__Exercise requirements__
Every record, down to the last line, must be given again exactly.

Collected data
'''

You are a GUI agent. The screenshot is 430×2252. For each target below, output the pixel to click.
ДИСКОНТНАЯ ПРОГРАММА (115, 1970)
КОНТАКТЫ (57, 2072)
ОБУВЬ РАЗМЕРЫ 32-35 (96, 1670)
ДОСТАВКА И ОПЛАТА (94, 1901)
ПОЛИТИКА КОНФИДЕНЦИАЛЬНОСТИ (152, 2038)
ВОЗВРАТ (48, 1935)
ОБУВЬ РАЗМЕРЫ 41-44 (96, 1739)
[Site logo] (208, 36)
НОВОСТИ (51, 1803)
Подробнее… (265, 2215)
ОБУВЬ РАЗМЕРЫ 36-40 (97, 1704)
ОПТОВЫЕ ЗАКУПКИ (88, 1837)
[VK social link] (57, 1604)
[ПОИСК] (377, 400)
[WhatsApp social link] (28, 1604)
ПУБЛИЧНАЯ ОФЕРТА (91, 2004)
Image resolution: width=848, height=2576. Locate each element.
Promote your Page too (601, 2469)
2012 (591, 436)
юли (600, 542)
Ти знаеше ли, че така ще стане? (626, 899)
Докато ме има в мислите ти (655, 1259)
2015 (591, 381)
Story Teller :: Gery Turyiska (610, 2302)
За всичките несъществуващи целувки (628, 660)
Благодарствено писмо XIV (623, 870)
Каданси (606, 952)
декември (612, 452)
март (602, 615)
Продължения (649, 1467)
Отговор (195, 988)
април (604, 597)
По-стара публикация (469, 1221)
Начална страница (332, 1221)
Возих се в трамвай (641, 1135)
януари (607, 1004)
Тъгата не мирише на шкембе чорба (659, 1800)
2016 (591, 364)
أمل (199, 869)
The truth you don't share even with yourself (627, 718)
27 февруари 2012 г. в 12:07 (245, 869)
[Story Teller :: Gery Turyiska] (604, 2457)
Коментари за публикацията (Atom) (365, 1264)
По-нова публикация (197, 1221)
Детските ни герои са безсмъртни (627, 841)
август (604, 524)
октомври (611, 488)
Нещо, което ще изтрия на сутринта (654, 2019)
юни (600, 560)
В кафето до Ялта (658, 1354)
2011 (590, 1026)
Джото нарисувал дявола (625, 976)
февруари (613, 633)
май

'''

__Response below__
You are a GUI agent. The screenshot is 430×2252. For each target below, output the pixel to click.
ДИСКОНТНАЯ ПРОГРАММА (115, 1970)
КОНТАКТЫ (57, 2072)
ОБУВЬ РАЗМЕРЫ 32-35 (96, 1670)
ДОСТАВКА И ОПЛАТА (94, 1901)
ПОЛИТИКА КОНФИДЕНЦИАЛЬНОСТИ (152, 2038)
ВОЗВРАТ (48, 1935)
ОБУВЬ РАЗМЕРЫ 41-44 (96, 1739)
[Site logo] (208, 36)
НОВОСТИ (51, 1803)
Подробнее… (265, 2215)
ОБУВЬ РАЗМЕРЫ 36-40 (97, 1704)
ОПТОВЫЕ ЗАКУПКИ (88, 1837)
[VK social link] (57, 1604)
[ПОИСК] (377, 400)
[WhatsApp social link] (28, 1604)
ПУБЛИЧНАЯ ОФЕРТА (91, 2004)
Image resolution: width=848, height=2576. Locate each element.
Promote your Page too (601, 2469)
2012 (591, 436)
юли (600, 542)
Ти знаеше ли, че така ще стане? (626, 899)
Докато ме има в мислите ти (655, 1259)
2015 (591, 381)
Story Teller :: Gery Turyiska (610, 2302)
За всичките несъществуващи целувки (628, 660)
Благодарствено писмо XIV (623, 870)
Каданси (606, 952)
декември (612, 452)
март (602, 615)
Продължения (649, 1467)
Отговор (195, 988)
април (604, 597)
По-стара публикация (469, 1221)
Начална страница (332, 1221)
Возих се в трамвай (641, 1135)
януари (607, 1004)
Тъгата не мирише на шкембе чорба (659, 1800)
2016 (591, 364)
أمل (199, 869)
The truth you don't share even with yourself (627, 718)
27 февруари 2012 г. в 12:07 (245, 869)
[Story Teller :: Gery Turyiska] (604, 2457)
Коментари за публикацията (Atom) (365, 1264)
По-нова публикация (197, 1221)
Детските ни герои са безсмъртни (627, 841)
август (604, 524)
октомври (611, 488)
Нещо, което ще изтрия на сутринта (654, 2019)
юни (600, 560)
В кафето до Ялта (658, 1354)
2011 (590, 1026)
Джото нарисувал дявола (625, 976)
февруари (613, 633)
май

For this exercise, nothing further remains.